By Jeff Knox, Senior Associate
Each year the world produces more than 180 million metric tonnes of ammonia. An essential ingredient to modern fertilizer, it’s critical to the way we feed the world. Tomorrow, we have even greater hopes – ammonia as a stable means of storing energy could help ship renewable energy from the places where it’s made to the places where it’s used. It is surprising, then, that ammonia production is still largely done with a century-old process that requires tremendous temperature and pressure, yet still gets poor conversion efficiency – bad for business and bad for the planet. What if we could do better?

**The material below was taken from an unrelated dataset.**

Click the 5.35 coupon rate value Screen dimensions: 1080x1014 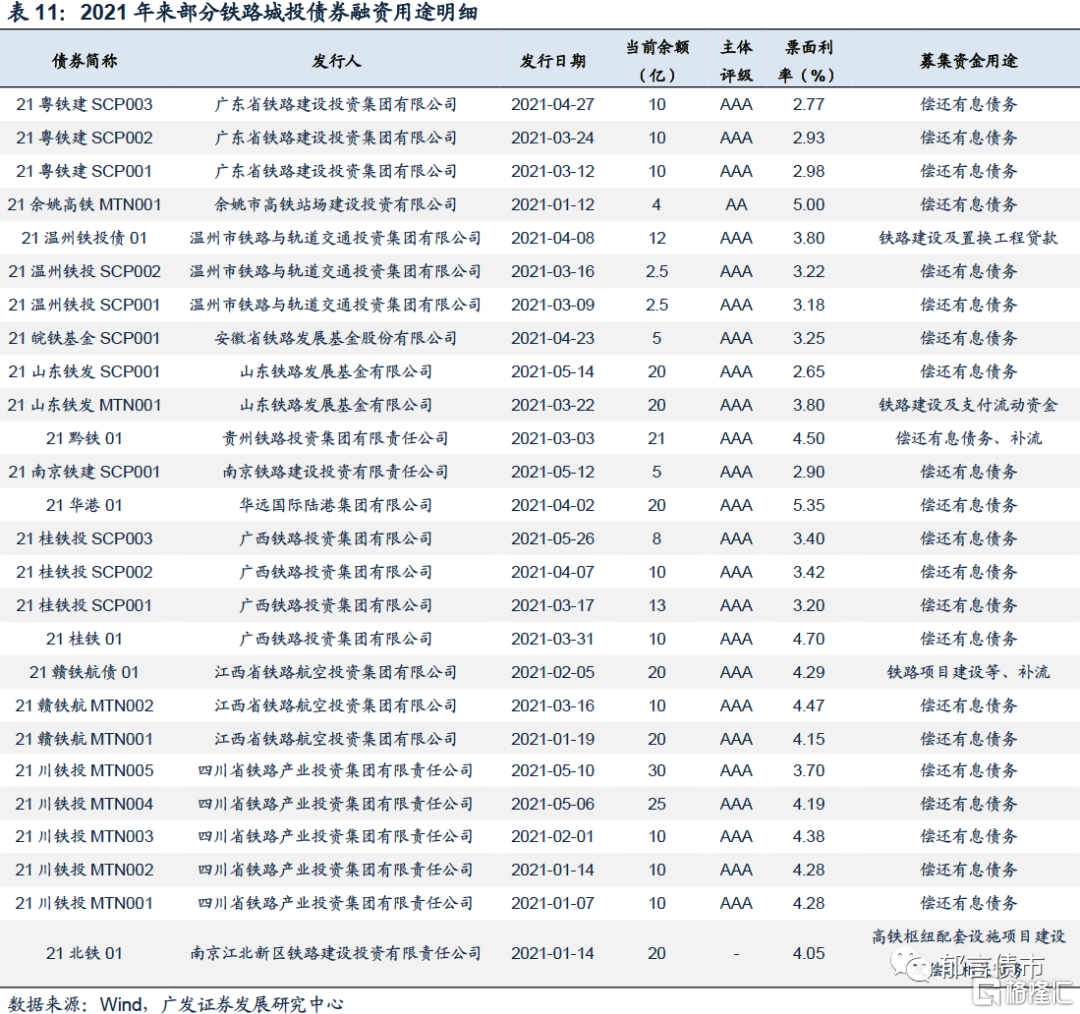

Copernic Catalysts is doing just that by bringing computational power to catalyst design to improve ammonia synthesis and other processes – making them more efficient, more sustainable, more economical. Chemical catalysts – ingredients to a chemical reaction that increase its speed without themselves being consumed – are time-tested science, but designing high-performance catalysts is challenging. Copernic’s approach to computational catalyst design, powered by proprietary data generated in-house, we believe will allow them to discover new and better catalysts much more quickly than has been traditionally possible. When it does founders Jacob Grose and Aruna Ramkrishnan, with their deep experience in the science and business of specialty chemicals, will be the right team to ensure those new catalysts move quickly into the hands that will put them to work making all ‘colors’ of ammonia more cheaply and efficiently. Under their leadership, Copernic embodies a sterling example of Innospark’s vision of AI for good.
The Problem
A simple, four-atom molecule, ammonia is a staple ingredient to modern fertilizer as a source of nitrogen. Without synthesized ammonia, we could not feed the world as we do today. The manufacture of ammonia was, and is, done via the Haber-Bosch process. This circa 1910 innovation combines elemental nitrogen and hydrogen under great temperature and pressure. Today it’s done in large quantity at huge plants. The product is ‘grey’ ammonia when the required energy comes from fossil fuel, ‘blue’ ammonia if fossil fuel energy is combined with carbon capture, and ‘green’ ammonia if the process is powered with renewable energy. However, in all cases the underlying process is the same and suffers from a relatively low per-pass conversion efficiency. Other critical chemicals leave similar room for better synthesis.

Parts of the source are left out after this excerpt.